The leadership of Patriots of Russia also said that the party’s representatives could be among the co-founders of the new public movement

MOSCOW, June 11 (Itar-Tass) - A constituent congress of the Russian Popular Front will open at the Manezh exhibition hall outside the Kremlin on Tuesday. It is expected to pass a decision on transforming the Front into a public movement.

The two-day congress will work on June 11 and 12. It will draw together about 1,500 delegates, of which 500 will be co-founders of the public movement.

The co-founders’ names are kept secret. However, it is already known that representatives of the United Russia party will be among them. According to Sergei Neverov, the secretary of the General Council of the United Russia party, the co-founders from the United Russia party will include, alongside with him, Vladimir Vasilyev, the head of the United Russia faction in the Russian State Duma, Olga Batalina, the deputy secretary of the party’s General Council, and Irina Yarovaya, a member of the presidium of the party’s General Council.

The leadership of Patriots of Russia also said that the party’s representatives could be among the co-founders of the new public movement. It is clear that the co-founders can also include representatives of public organizations such as “Delovaya Rossiya” (Business Russia).

State Duma Deputy Vyacheslav Lysakov, a member of the organizing committee for the preparation of the constituent congress of the Russian Popular Front, has said that ordinary people will be the co-founders.

"We are expanding the spectrum of representatives at the Front to make it a truly nationwide organization,” Lysakov told Itar-Tass earlier.

On the first day, the delegates will discuss the functioning of the future movement.

A form of membership in the Russian Popular Front is still a controversial issue. Until recently, both individuals and organizations have been allowed to formally join its ranks. At the same time, the existing Russian legislation does not allow collective membership of a public organization. Most representatives of the Russian Popular Front believe that only individuals who will bear “individual responsibility” should be its members while agreements should be concluded with organizations, which would wish to unite with the Front. However, Mikhail Shmakov, the head of the Russian Federation of Independent Trade Unions, has said that he intends to raise the question of collective membership.

The congress will also discuss and adopt the core documents of the Russian Popular Front, including a charter, a manifesto and a declaration. The declaration, according to one of the Front’s representatives, will be “a unique code of ethics” and will consist of rules of conduct, which every person joining the Front’s ranks will have to adopt.

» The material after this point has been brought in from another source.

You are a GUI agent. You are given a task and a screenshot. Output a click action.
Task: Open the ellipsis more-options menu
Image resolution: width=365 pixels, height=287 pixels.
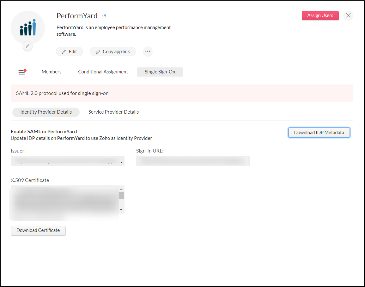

The manifesto will be another founding document. Its content has been kept secret. On Monday, some media outlets wrote that the manifesto would allegedly consist of six points. The information was later refuted by the Russian Popular Front’s press service.

Members of the Russian Popular Front hope that Russian President Vladimir Putin will be the leader of the future public movement. However, the degree of his judicial participation in its work remains unknown. The name of a person who will actually head the Front is also kept secret.

A congress will be the Front’s supreme governing body. It will convene once in five years. The congress will form the central headquarters, which in turn will create an executive committee. The second day of the constituent congress will give the final answers to all these questions. Russian President Vladimir Putin is expected to attend the Congress on June 12.

At the same time, the transformation series is unlikely to be over on June 12. Under Russian laws, the Russian Popular Front is to set up regional branches in more than a half of Russian regions in the next three months after the Congress. Branches are expected to appear on the basis of organizing committees, which exist in every region.

Vladimir Putin first announced the intention to create the Russian Popular Front at the United Russia inter-regional conference in Volgograd on May 6, 2011. On May 7, Putin held a meeting with the leaders of public organizations where a Coordination Council of the Russian Popular Front was created. Putin headed the Coordination Council.

In the summer of 2011, United Russia and the Russian Popular Front staged a joint preliminary vote (primaries) to select candidates for elections to the Russian State Duma in December 2011. Members of the Russian Popular Front were included in the United Russia’s federal list of candidates. Eighty-seven of them were elected deputies.

The Russian Popular Front held its first conference in Rostov on Don on March 28-29, 2013. It was devoted to discussion and implementation of the pre-election articles of President Vladimir Putin.

President Putin, the heads of federal ministries and agencies, the president’s authorized delegates and experts took part in the conference after which Putin signed 21 instructions to the government, including on measures to restrict the so-called “golden parachutes” (allowances) for the heads of state corporations, on introduction of a school uniform and on the creation of the single concept of history course in Russian schools.

At present, the Russian Popular Front comprises the Russian Union of Veterans of Afghanistan, Combat Brotherhood, the Russian Union of Industrialists and Entrepreneurs, “Delovaya Rossiya” (Business Russia), “Opora Rossii” (The Pillar of Russia) movement, the Russian Federation of Independent Trade Unions, the Russian Association of Farmers’ Households and Agricultural Cooperatives (AKKOR), the Russian Union of Paratroopers, the work collectives of the Russian Railways joint-stock company, the Mail of Russia, the Severstal plant, the Yaroslavl Motor Works as well as about 1,900 organizations across Russia (189 federal and 1,680 regional organizations). The United Russia party, Patriots of Russia, the Rodina party and the Cossack Party of Russia are the partners of the Russian Popular Front.

The Russian Popular Front will finish the formation of regional organizing committees by May 2013. After that, it will be able to gain the status of an all-Russian organization.